Computer programming language

ALGOL 68-R was the first implementation of the Algorithmic Language ALGOL 68.

In December 1968, the report on the Algorithmic Language ALGOL 68 was published. On 20–24 July 1970 a working conference was arranged by the International Federation for Information Processing (IFIP) to discuss the problems of implementing the language, a small team from the Royal Radar Establishment (RRE) attended to present their compiler, written by I. F. Currie, Susan G. Bond,
and J. D. Morrison. In the face of estimates of up to 100 man-years to implement the language, using multi-pass compilers with up to seven passes, they described how they had already implemented a one-pass compiler which was in production for engineering and scientific uses.

==The compiler==
The ALGOL 68-R compiler was initially written in a local dialect of ALGOL 60 with extensions for address manipulation and list processing. The parser was written using J. M. Foster's Syntax Improving Device (SID) parser generator.

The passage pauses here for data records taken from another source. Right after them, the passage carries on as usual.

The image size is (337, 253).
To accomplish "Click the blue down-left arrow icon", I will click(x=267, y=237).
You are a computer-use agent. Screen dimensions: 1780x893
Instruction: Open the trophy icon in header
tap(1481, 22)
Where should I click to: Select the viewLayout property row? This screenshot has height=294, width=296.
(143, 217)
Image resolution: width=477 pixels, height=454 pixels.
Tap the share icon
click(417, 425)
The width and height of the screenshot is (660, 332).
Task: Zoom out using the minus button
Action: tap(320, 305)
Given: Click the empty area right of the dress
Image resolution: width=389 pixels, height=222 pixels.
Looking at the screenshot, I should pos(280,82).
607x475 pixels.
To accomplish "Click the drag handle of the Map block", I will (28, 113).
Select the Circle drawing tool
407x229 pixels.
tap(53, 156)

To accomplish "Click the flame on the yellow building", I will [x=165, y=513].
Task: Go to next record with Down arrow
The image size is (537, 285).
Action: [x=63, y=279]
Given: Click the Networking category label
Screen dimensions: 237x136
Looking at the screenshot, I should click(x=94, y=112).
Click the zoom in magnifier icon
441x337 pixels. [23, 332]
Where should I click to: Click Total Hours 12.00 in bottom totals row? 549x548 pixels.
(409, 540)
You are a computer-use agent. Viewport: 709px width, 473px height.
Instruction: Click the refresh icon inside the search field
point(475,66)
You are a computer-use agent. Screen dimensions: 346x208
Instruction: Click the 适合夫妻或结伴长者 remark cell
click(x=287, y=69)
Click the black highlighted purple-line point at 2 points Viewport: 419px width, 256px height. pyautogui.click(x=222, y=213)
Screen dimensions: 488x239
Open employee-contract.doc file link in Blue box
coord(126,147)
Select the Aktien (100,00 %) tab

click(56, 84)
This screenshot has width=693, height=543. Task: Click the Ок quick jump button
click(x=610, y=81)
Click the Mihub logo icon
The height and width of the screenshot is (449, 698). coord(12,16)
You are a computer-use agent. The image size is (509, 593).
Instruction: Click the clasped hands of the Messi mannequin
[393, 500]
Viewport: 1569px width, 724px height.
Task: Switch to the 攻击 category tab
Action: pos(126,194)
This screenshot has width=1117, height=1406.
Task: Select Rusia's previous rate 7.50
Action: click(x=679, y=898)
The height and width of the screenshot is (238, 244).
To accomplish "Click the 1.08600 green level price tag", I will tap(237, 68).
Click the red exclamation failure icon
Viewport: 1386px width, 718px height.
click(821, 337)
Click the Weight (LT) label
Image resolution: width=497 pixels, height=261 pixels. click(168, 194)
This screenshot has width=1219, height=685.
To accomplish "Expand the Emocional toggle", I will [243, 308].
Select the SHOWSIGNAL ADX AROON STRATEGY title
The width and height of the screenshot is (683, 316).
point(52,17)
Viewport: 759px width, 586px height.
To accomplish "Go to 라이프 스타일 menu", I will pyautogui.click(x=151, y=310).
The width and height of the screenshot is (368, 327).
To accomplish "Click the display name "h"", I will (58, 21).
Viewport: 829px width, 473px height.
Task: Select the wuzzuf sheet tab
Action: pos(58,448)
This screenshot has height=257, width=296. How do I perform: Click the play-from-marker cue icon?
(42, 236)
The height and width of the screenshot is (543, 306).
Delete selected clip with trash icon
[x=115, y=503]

About 20K of this is program, which we feel is too large.

– Currie

The first version of the compiler occupied 34 K words. It was later rewritten in ALGOL 68-R, taking around 36 K words to compile most programs.

ALGOL 68-R was implemented under the George 3 operating system on an ICL 1907F. The compiler was distributed at no charge by International Computers Limited (ICL) on behalf of the Royal Radar Establishment (RRE).

==Restrictions in the language compiled==

It is a question of morality. We have a Bible and you are sinning!

– Mailloux

To allow one pass compiling, ALGOL 68-R implemented a subset of the language defined in the original report:
1. Identifiers, modes and operators must be specified before use.
2. No automatic proceduring
3. Explicit VOID mode
4. No formal declarers
5. No parallel processing
6. GOTO may not be omitted
7. Uniting is only valid in strong positions

Many of these restrictions were adopted by the revised report on ALGOL 68.

===Specification before use===
To allow compiling in one pass ALGOL 68-R insisted that all identifiers were specified (declared) before use.

The standard program:

 PROC even = (INT number) BOOL: ( number = 0 | TRUE | odd (ABS (number - 1)));
 PROC odd = (INT number) BOOL: ( number = 0 | FALSE | even (ABS (number - 1)));

would have to be rewritten as:

 PROC (INT) BOOL odd;
 PROC even = (INT number) BOOL : ( number = 0 | TRUE | odd (ABS (number - 1)));
 odd := (INT number) BOOL : ( number = 0 | FALSE | even (ABS (number - 1)));

To allow recursive declarations of modes (types) a special stub mode declaration was used to inform the compiler that an up-coming symbol was a mode rather than an operator:

 MODE B;
 MODE A = STRUCT (REF B b);
 MODE B = [1:10] REF A;

===No proceduring===
In the standard language the proceduring coercion could, in a strong context, convert an expression of some type into a procedure returning that type. This could be used to implement call by name.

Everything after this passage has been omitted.